When it comes to wealth, the left loves to invoke powerful emotions—guilt for those who have it and envy or even resentment by those who don’t.

Earlier this month during a conference at Georgetown University on overcoming poverty, President Obama renewed the familiar canard that the most successful in our society did not rightfully earn their wealth.

The President’s comment came during an explanation of why the wealthy should pay more to help the poor. “If we can’t ask society’s lottery winners to make a contribution,” he said, “then this conversation is just for show.”

Former Missouri Congressman Dick Gephardt also famously attributed success to luck and doubled down on the guilt card. “Those who have prospered and profited from life’s lottery have a moral obligation to share their good fortune,” he said.

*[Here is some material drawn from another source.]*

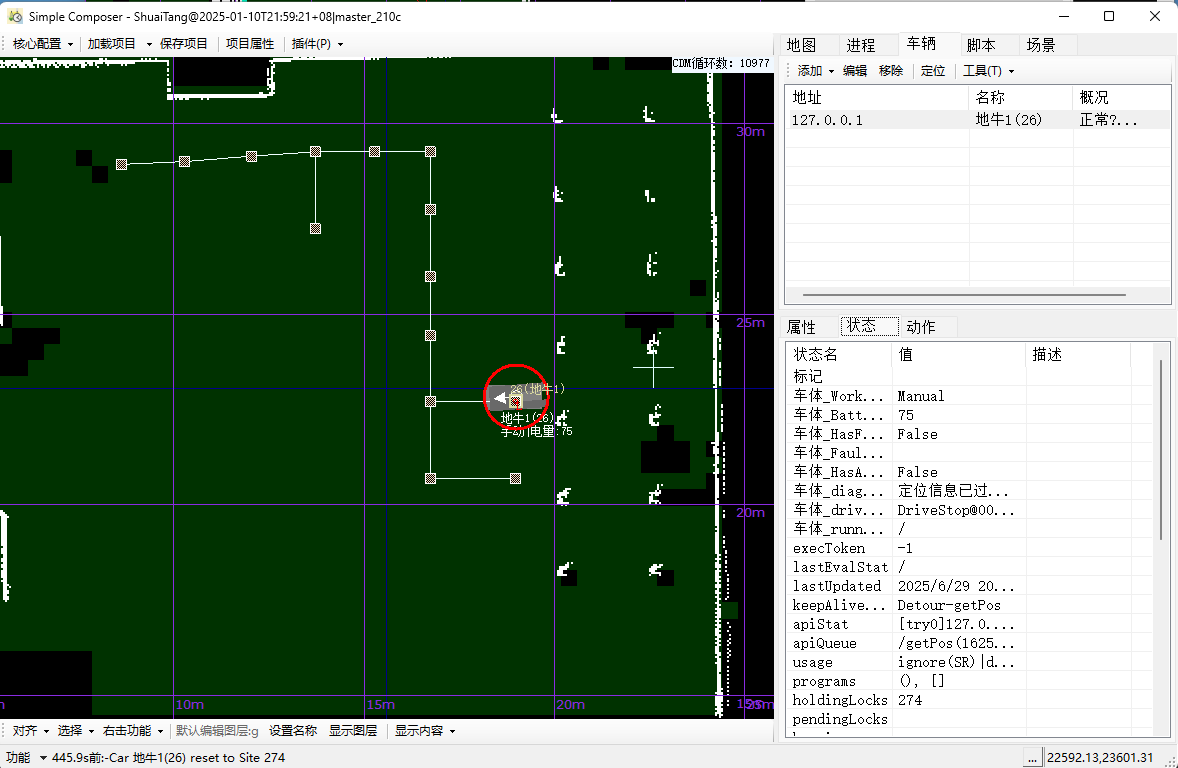Open the 显示内容 dropdown at bottom
Screen dimensions: 1178x768
(425, 731)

Lottery winners are, by definition, just lucky.  Winning the Powerball jackpot involves no skill, a minimal effort and massive amounts of splendid serendipity. One would not rule out the added benefit of luck in successful wealth creation, but the primary attributes are hard word, risk, private capital, public resources and good ideas.

Andrew Grove risked his life by escaping then-communist controlled Hungary and immigrating to the United States where he and several partners started a semi-conductor business in 1968. Intel made just over $2,000 the first year. Today it’s valued at $147 billion and employs 107,000 people.

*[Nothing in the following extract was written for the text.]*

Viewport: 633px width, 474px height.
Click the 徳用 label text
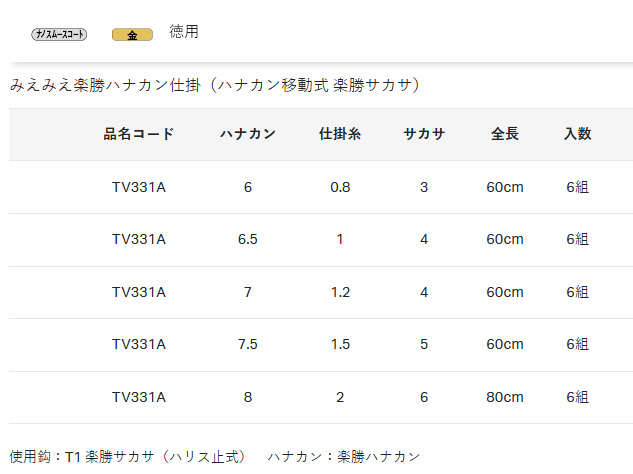(184, 31)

Did Grove buy a lottery ticket on a street corner in Budapest?

Steve Jobs was working a low-level job at Atari when he teamed up with Steve Wozniak to establish Apple Computer in Jobs’ parents’ garage in 1976.  Apple fired Jobs in 1985, but he returned in 1997 and created some of the most commercially successful computer products in history. Apple is now worth $742 billion and employs 93,000 people.

Should the success of Apple and Jobs be assigned to luck?

Oprah Winfrey was born into poverty to a single mother and raised in inner-city Milwaukee. She was raped at age 9 and pregnant at 14–hardly a lottery-winner’s beginnings. From her start in radio and TV news, Winfrey grew to become one of the most successful broadcasters ever, with a net worth of $3 billion.

Grove, Jobs, Winfrey, Henry Ford, Mark Zuckerberg, Jeff Bezos, Bill Gates, John D. Rockefeller and many, many more combined their talents, ideas and entrepreneurial spirit with the benefits of living in a free country to create not just great wealth for themselves, but also an improved quality of life for millions of people.

As economist Thomas Sowell wrote in a column on the subject, “Most people who want to redistribute wealth don’t want to talk about how that wealth was produced in the first place.”

President Obama got it partly correct during his Georgetown presentation. “The best anti-poverty program is a job,” he said. That would have been a good place to stop and leave the rest to the most efficient job creators, the business leaders in the private sector.

It’s not just luck. They know what they’re doing.